_Instructions to follow_:
Count the lines below that contain the word "menu", and state only that number.

_Provided information_:
== Segment start ==
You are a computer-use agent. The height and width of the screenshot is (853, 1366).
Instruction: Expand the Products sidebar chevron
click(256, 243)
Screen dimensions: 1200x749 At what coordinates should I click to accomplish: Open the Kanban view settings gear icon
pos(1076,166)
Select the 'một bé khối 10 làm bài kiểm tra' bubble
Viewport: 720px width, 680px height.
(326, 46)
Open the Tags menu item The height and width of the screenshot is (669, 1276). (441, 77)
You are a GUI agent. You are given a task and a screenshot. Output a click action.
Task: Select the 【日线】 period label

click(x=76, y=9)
== Segment end ==
== Segment start ==
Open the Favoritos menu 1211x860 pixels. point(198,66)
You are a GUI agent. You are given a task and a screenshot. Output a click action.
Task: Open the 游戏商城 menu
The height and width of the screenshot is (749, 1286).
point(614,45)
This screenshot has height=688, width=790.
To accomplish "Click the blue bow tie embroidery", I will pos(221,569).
== Segment end ==
== Segment start ==
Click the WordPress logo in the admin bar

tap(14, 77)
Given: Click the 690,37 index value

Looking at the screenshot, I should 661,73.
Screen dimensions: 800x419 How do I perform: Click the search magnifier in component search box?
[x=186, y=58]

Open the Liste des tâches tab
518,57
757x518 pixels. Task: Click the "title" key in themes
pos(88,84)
== Segment end ==
_Answer for the task_:
3